Thursday, 26 June 2008

THORNCOMBE FIRST RESPONDERS

I suppose that everyone has a piece of poetry which first caught them and became 'theirs' at an early age.  For some, it may have come in the form of a song or a hymn. For me, it was Gray's elegy.

Why? Who knows? 

But I am quite clear about the bit that really struck home. It wasn't the famous description of the rural scene with "the  lowing herd" winding "slowly o'er the lea". Instead, it was the idea that, buried in Gray's country churchyard, there were "village Hampdens" -- people of courage and conviction and energy, who might, like the Hampden of seventeenth century ship-money fame, have helped to bring down an errant King, if circumstances had conspired to call on their heroism.

In France, years later, I met heros of the resistance -- people who sprang from commonplace occupations to organise guerrilla warfare against an invading army at appalling risk to themselves, before returning after the war's end, invisibly, to 'ordinary life'.  These were village Hampdens who, for a moment, had been snatched into history. 

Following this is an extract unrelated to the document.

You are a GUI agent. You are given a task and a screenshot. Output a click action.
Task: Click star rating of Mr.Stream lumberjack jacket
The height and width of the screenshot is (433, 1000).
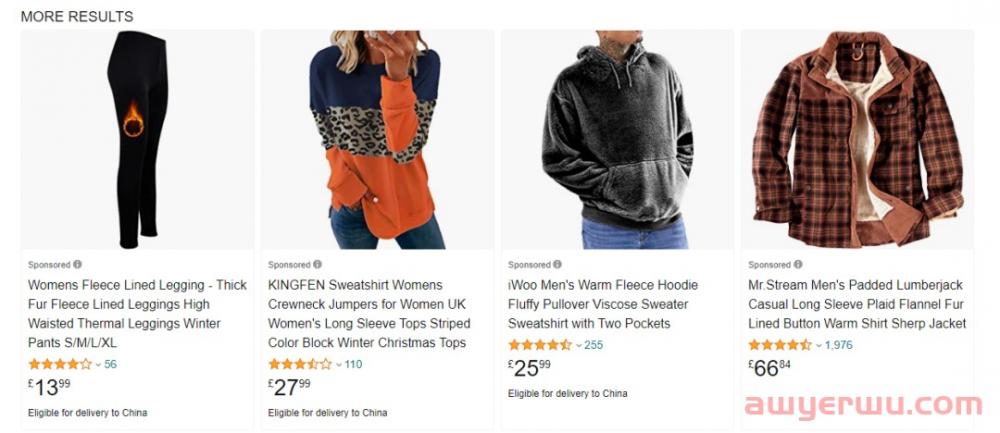(780, 345)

But what about the heros whom circumstance doesn't bring into the history-books even for a moment? People who, in Gray's phrase, "along the cool sequester'd vale of life", keep "the noiseless tenor of their way"?

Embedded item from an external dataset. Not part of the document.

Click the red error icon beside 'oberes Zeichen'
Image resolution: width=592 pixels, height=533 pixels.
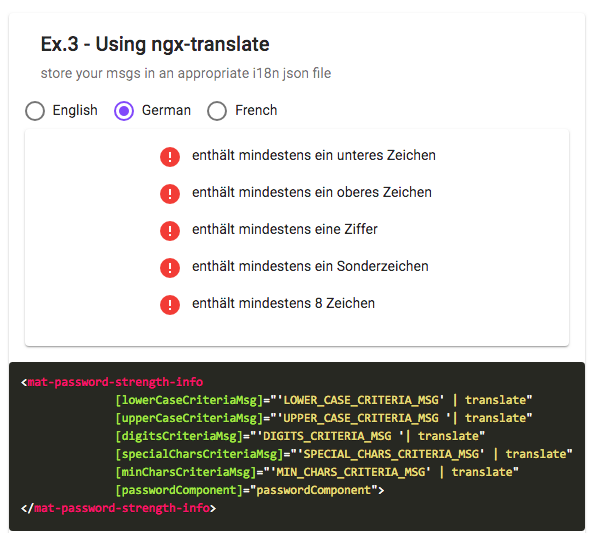[x=170, y=194]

Strangely enough, I met some of them last week, in my own village of Thorncombe.

We were celebrating the tenth birthday of the Thorncombe First Responders.

Who, you may ask, are the Thorncombe First Responders? Answer: invisible heros of our time who, entirely voluntarily and without the slightest reward (at least in this life) provide a para-medic service. The big thing is that their service gets to you in about five minutes, instead of the half hour or more that it takes for the ambulance to reach our far-away village.

I talked to one of my fellow-villagers at the birthday-party and asked innocently how she had got involved. Oh, she said, it was because they saved my life when I fell through a glass roof and would have died of lost blood by the time the ambulance arrived.

That tells you just about everything you need to know about how useful these guys are.

But I also know, from long personal experience, the huge amount of time and emotional energy that the organisers of this life-saving service have invested in it, the minor but persistent battles with bureaucracy which they have had to fight, and the unfailing good humour and determination with which they have undertaken the task.

Yes, it is only a small thing in a very large world. During the lifetime of the Thorncombe First Responders, there has been (thank goodness) no civil war to fight, no Nazi invasion to resist, no great, defining historical moment in which to participate. But these people, all the same, have shown something of the mettle that would have been needed to overcome great obstacles if we had encountered them.

So Gray was right. Buried in country churchyards all over England -- and in the burial-grounds of our cities, too -- there are the remains of individuals whose names are not known to us, but whose works and characters were well known and properly appreciated by those close around them. "Large was [their] bounty, and [their] souls sincere, [they] gained from Heav'n ('twas all [they] wish'd) a friend".